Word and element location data
-- Start --

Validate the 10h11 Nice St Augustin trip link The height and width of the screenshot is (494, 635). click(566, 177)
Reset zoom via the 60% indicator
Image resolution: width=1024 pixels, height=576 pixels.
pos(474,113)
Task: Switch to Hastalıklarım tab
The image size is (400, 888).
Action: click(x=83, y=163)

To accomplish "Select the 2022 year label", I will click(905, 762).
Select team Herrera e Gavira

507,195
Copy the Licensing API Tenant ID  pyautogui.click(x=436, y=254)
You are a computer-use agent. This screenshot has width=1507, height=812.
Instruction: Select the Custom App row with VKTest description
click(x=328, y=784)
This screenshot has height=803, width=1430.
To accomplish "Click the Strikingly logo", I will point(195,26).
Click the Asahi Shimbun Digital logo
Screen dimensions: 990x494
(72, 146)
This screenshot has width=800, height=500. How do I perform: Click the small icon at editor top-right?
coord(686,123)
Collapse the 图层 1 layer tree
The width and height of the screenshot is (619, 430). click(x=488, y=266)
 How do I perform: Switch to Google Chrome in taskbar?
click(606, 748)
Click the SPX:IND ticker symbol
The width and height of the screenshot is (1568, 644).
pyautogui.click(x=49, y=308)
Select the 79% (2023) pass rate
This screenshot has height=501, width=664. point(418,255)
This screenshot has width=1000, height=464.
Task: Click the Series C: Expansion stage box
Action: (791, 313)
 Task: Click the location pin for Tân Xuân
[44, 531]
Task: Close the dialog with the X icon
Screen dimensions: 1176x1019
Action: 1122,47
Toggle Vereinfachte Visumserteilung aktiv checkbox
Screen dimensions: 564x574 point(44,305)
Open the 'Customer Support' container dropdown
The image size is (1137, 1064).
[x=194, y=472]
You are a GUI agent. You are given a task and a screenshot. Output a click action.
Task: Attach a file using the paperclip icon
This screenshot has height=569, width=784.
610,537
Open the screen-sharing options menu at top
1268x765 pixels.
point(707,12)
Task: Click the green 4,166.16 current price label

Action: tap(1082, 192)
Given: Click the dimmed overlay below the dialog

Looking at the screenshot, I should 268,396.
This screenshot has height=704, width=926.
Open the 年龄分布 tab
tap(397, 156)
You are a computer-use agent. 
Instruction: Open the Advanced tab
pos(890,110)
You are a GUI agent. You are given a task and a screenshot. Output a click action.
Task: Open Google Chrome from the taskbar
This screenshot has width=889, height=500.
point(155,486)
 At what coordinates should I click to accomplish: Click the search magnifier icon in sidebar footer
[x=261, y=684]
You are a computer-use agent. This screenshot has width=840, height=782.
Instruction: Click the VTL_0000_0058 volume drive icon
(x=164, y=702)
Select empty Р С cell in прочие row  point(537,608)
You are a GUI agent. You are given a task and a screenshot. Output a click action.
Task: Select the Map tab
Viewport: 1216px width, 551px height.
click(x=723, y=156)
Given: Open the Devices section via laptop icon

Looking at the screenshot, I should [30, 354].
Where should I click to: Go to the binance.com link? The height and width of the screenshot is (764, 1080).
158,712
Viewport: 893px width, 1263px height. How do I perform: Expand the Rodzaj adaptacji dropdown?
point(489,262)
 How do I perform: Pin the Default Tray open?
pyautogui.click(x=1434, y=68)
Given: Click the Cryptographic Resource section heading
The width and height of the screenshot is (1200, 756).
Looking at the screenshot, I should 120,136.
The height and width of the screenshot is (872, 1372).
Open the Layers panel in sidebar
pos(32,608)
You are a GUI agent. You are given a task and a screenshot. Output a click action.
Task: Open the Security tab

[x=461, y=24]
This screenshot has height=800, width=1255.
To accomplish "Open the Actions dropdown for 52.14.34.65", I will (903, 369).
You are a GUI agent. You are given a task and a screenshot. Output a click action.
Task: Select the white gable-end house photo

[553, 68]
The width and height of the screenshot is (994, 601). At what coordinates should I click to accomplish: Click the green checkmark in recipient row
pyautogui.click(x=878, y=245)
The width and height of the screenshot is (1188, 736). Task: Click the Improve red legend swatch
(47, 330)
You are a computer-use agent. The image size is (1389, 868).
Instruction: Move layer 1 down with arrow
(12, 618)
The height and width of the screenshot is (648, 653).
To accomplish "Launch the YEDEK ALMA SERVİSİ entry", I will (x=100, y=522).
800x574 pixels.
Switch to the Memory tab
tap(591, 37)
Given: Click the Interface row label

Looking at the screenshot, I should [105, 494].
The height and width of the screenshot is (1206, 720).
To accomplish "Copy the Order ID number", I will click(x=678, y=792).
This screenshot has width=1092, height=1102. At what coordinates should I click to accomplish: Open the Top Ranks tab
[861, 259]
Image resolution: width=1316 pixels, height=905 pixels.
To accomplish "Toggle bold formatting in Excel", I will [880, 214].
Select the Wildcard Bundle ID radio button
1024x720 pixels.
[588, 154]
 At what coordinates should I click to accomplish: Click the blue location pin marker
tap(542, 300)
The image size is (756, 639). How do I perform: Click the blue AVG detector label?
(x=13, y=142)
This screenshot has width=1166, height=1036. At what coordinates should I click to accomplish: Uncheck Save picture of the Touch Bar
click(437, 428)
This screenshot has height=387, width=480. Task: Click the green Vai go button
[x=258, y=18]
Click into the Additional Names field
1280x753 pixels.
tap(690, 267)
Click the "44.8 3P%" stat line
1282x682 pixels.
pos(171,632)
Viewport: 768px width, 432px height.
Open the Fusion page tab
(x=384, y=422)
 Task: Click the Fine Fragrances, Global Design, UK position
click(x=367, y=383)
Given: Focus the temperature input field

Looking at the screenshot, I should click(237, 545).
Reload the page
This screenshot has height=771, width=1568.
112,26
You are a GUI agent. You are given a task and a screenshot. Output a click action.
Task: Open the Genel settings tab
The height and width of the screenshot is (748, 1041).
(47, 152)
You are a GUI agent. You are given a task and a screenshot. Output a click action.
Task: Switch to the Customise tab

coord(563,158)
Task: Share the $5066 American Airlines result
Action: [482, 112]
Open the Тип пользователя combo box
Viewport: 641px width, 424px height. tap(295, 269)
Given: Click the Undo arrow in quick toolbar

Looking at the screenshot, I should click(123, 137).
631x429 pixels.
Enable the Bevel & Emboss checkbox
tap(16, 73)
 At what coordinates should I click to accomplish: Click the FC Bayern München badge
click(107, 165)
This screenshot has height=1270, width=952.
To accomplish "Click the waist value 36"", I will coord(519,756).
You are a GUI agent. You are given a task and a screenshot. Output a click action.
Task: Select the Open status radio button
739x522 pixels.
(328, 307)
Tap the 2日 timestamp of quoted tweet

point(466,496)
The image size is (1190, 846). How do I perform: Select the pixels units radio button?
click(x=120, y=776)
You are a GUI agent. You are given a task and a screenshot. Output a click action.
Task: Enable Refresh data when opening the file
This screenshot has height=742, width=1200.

-- End --

Short task: Copy the entries above word for word, starting from the first one and ending with the line that contains "pyautogui.click(x=49, y=308)", including that line.

Result of the task:
Validate the 10h11 Nice St Augustin trip link The height and width of the screenshot is (494, 635). click(566, 177)
Reset zoom via the 60% indicator
Image resolution: width=1024 pixels, height=576 pixels.
pos(474,113)
Task: Switch to Hastalıklarım tab
The image size is (400, 888).
Action: click(x=83, y=163)

To accomplish "Select the 2022 year label", I will click(905, 762).
Select team Herrera e Gavira

507,195
Copy the Licensing API Tenant ID  pyautogui.click(x=436, y=254)
You are a computer-use agent. This screenshot has width=1507, height=812.
Instruction: Select the Custom App row with VKTest description
click(x=328, y=784)
This screenshot has height=803, width=1430.
To accomplish "Click the Strikingly logo", I will point(195,26).
Click the Asahi Shimbun Digital logo
Screen dimensions: 990x494
(72, 146)
This screenshot has width=800, height=500. How do I perform: Click the small icon at editor top-right?
coord(686,123)
Collapse the 图层 1 layer tree
The width and height of the screenshot is (619, 430). click(x=488, y=266)
 How do I perform: Switch to Google Chrome in taskbar?
click(606, 748)
Click the SPX:IND ticker symbol
The width and height of the screenshot is (1568, 644).
pyautogui.click(x=49, y=308)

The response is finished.